### PROBLEM
Please go through the records below and return every line holding the word "with".

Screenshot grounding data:
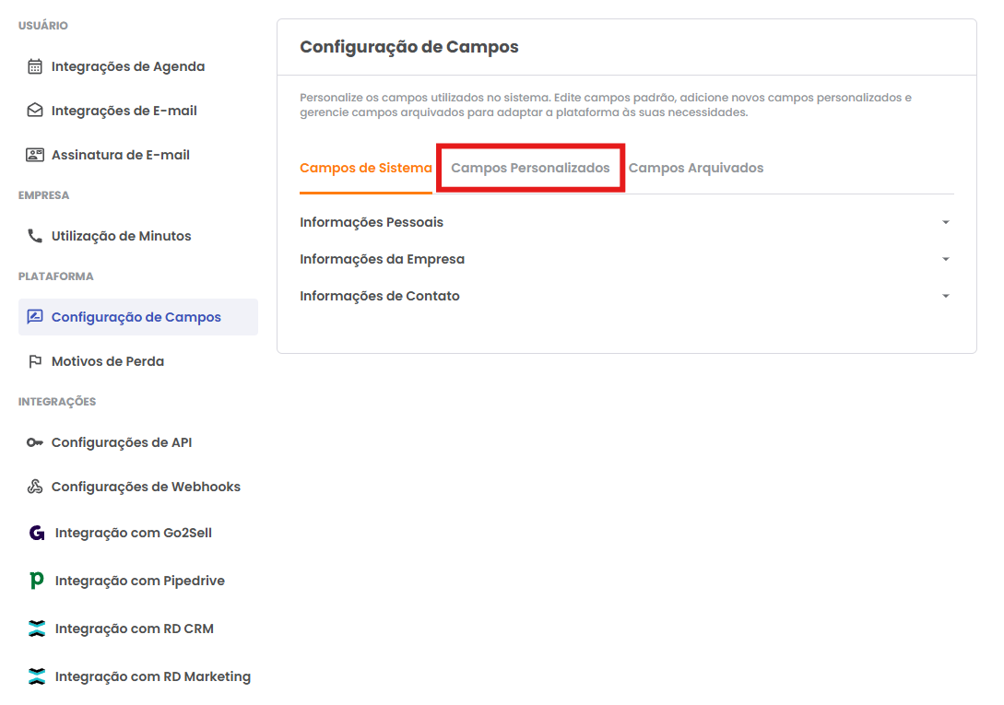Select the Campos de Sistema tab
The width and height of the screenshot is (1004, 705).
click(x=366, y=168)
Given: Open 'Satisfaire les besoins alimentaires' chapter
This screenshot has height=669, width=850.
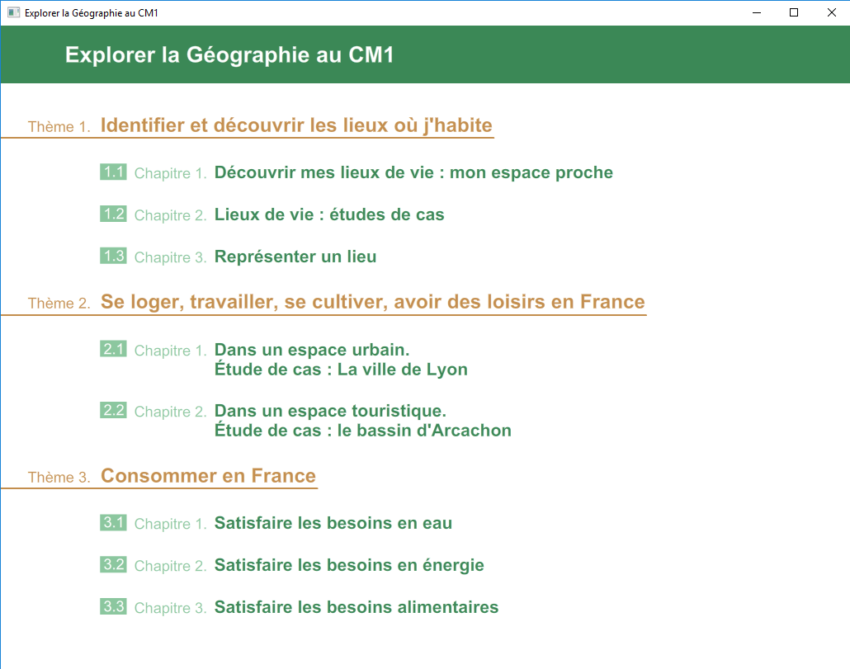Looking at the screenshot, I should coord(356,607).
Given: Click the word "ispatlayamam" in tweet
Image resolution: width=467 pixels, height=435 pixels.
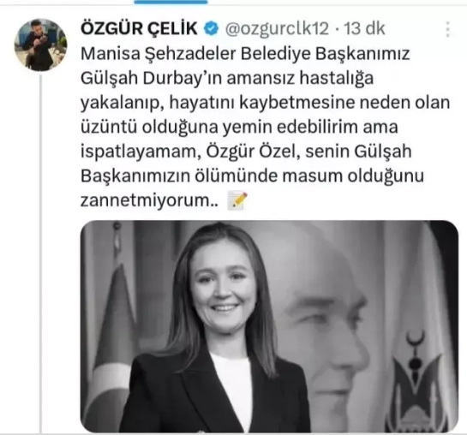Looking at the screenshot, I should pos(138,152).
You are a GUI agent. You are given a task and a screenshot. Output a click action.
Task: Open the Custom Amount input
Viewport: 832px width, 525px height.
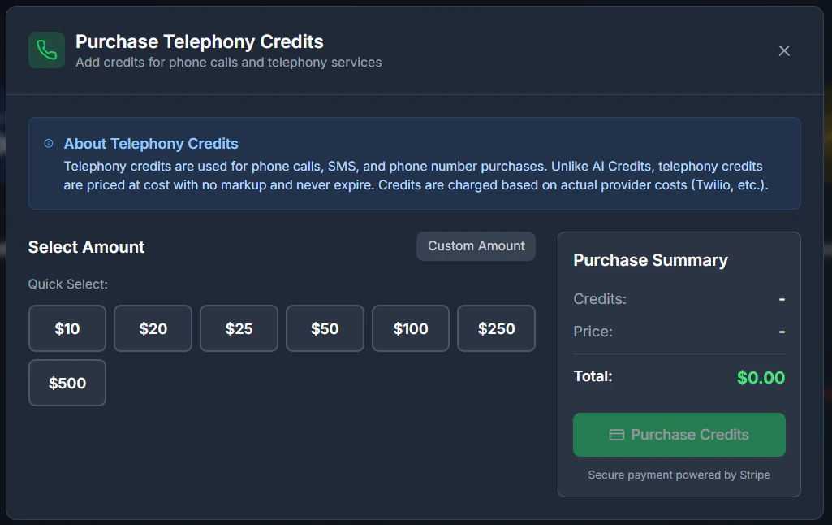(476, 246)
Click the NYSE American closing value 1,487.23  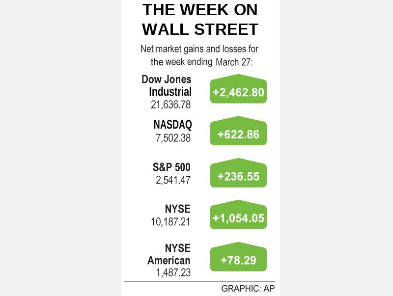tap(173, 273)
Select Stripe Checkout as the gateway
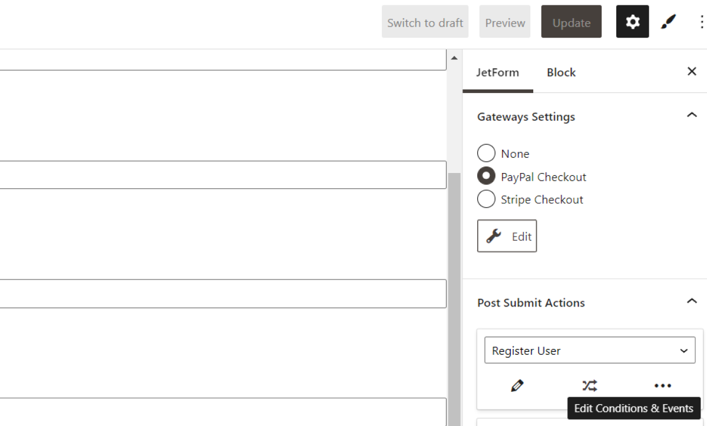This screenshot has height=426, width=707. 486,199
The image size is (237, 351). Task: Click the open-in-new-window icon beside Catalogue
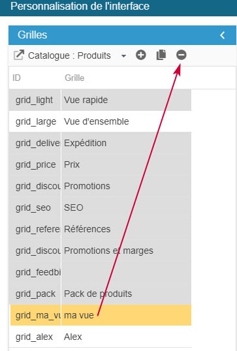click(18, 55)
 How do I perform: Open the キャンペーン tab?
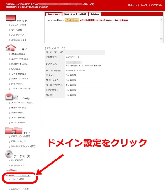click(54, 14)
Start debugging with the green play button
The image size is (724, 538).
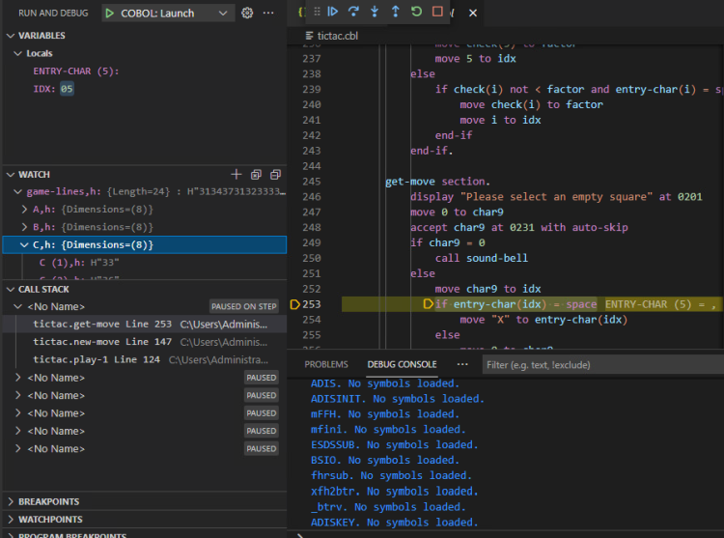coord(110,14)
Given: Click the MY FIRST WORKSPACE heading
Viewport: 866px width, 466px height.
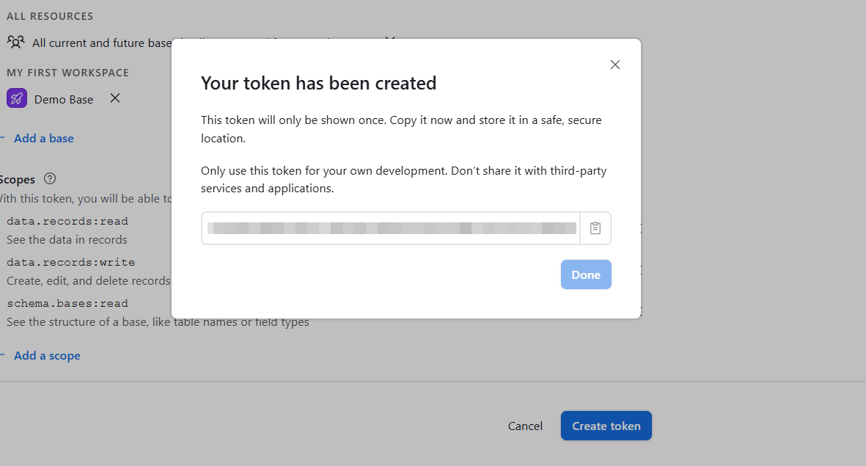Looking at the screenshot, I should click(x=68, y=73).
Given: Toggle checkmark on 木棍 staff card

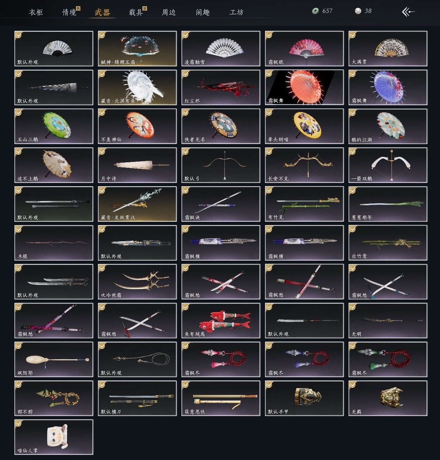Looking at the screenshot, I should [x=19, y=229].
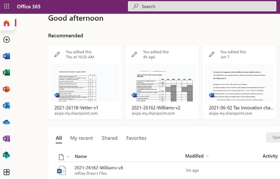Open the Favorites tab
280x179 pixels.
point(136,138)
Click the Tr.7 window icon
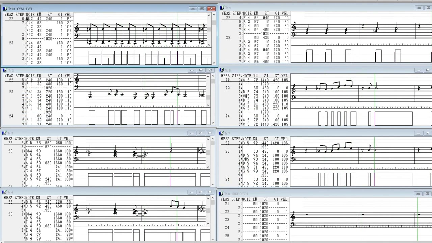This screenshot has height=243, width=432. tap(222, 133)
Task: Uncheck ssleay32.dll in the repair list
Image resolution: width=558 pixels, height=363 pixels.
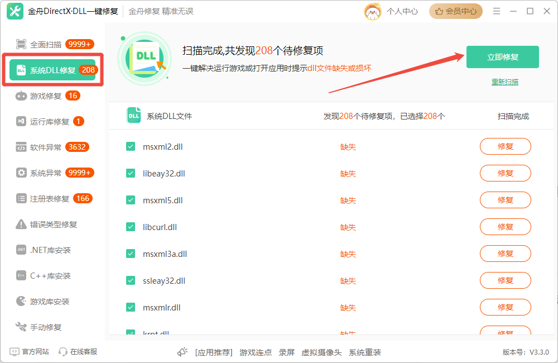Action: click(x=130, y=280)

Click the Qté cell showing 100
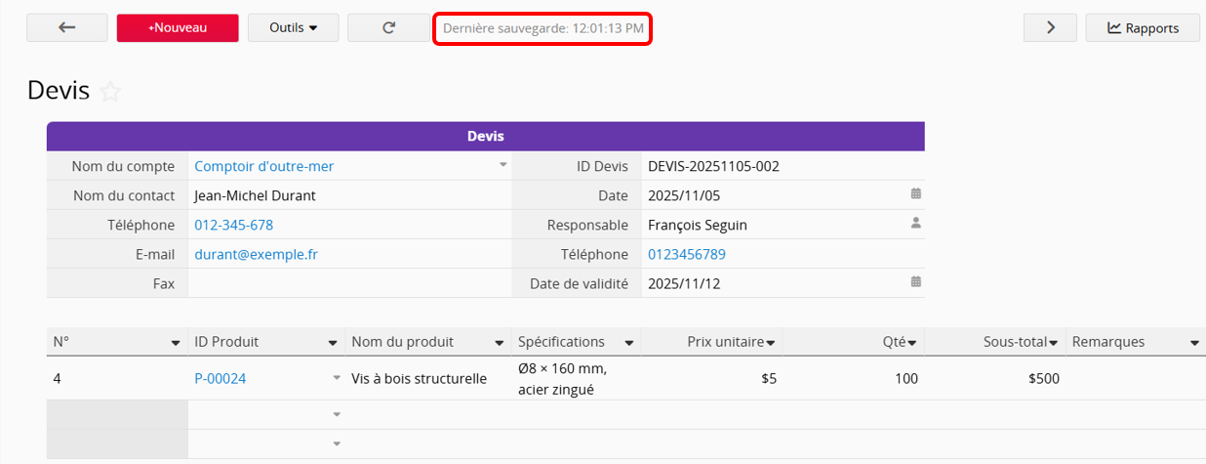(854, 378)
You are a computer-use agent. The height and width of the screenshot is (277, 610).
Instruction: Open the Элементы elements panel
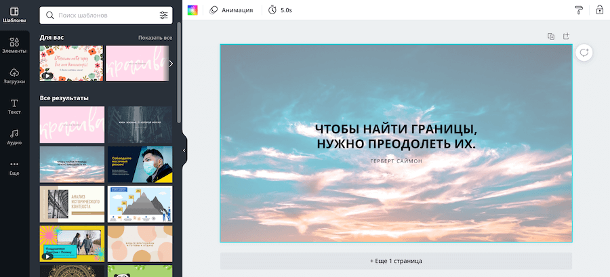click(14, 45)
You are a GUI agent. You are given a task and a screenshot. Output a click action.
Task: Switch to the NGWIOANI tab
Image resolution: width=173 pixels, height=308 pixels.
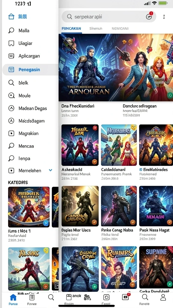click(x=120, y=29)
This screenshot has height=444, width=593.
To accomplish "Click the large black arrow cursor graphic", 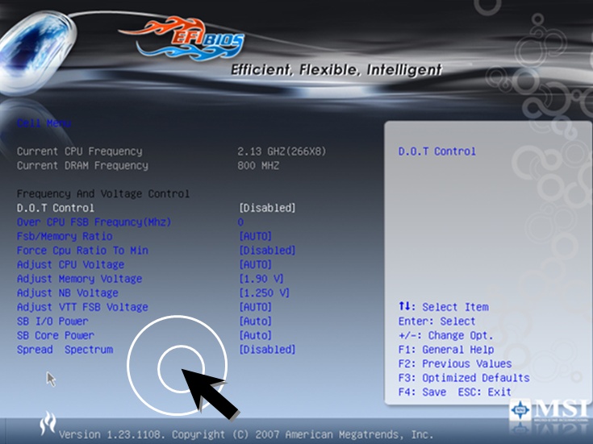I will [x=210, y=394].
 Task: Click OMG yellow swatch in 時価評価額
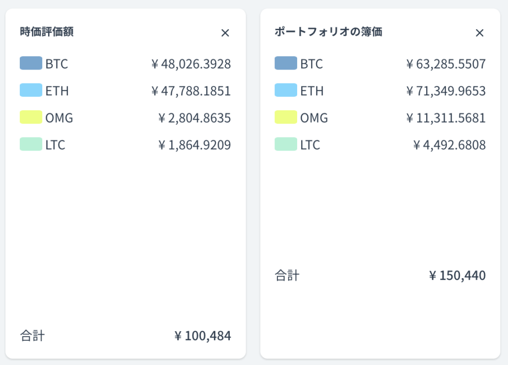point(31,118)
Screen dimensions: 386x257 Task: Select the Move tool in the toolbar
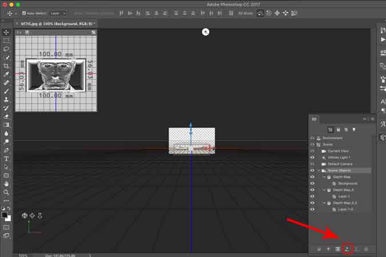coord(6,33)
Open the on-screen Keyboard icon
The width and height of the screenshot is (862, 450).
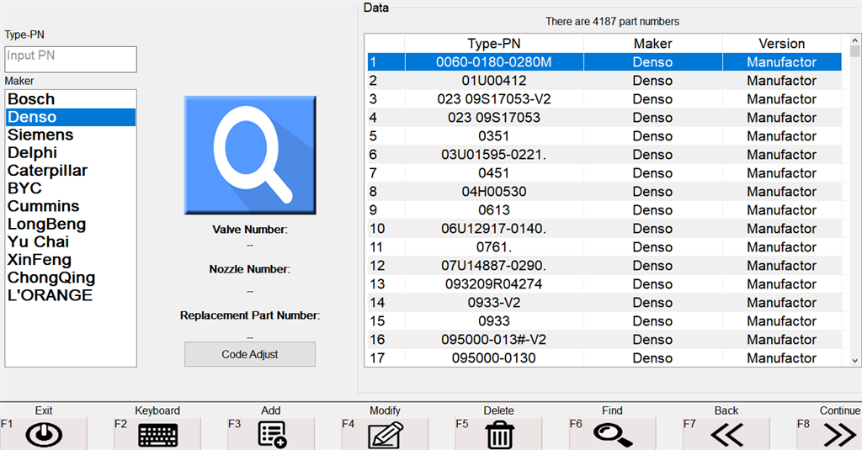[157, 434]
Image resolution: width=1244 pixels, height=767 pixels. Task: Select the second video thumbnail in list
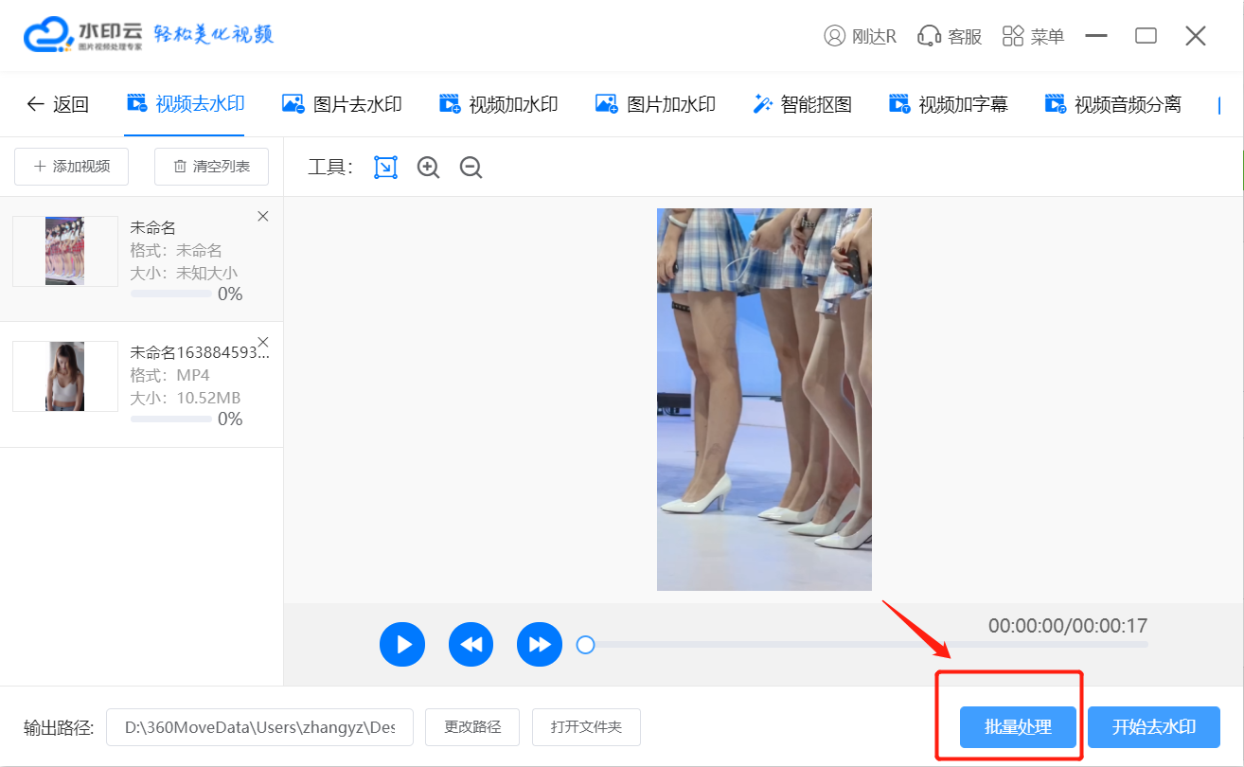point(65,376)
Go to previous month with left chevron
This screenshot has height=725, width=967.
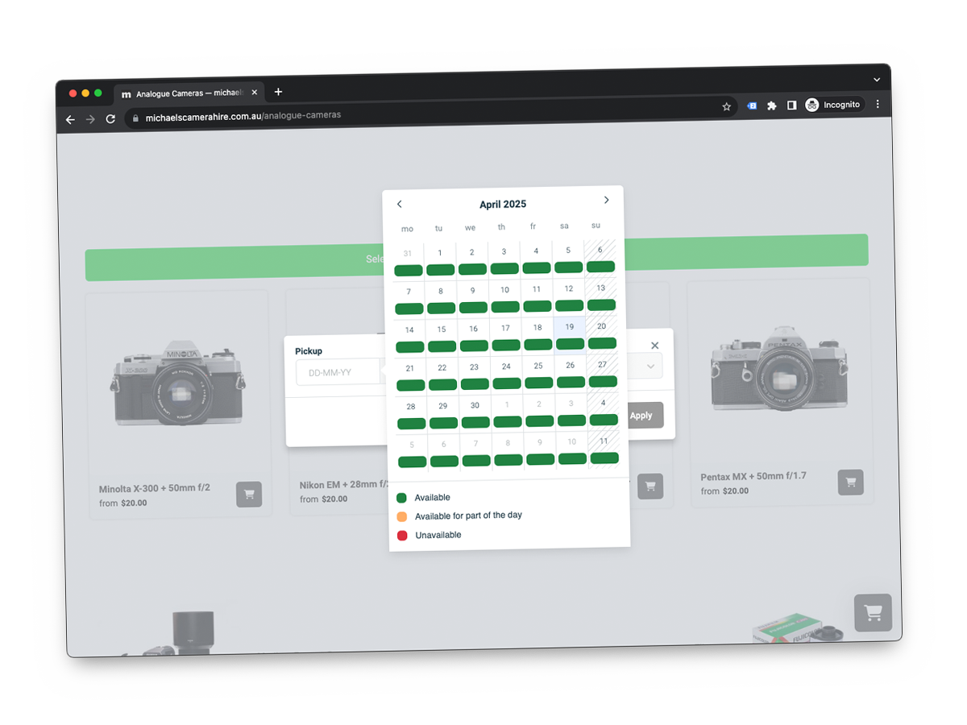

### RESPONSE BELOW
Start debugging with the green play button
Go to previous month with left chevron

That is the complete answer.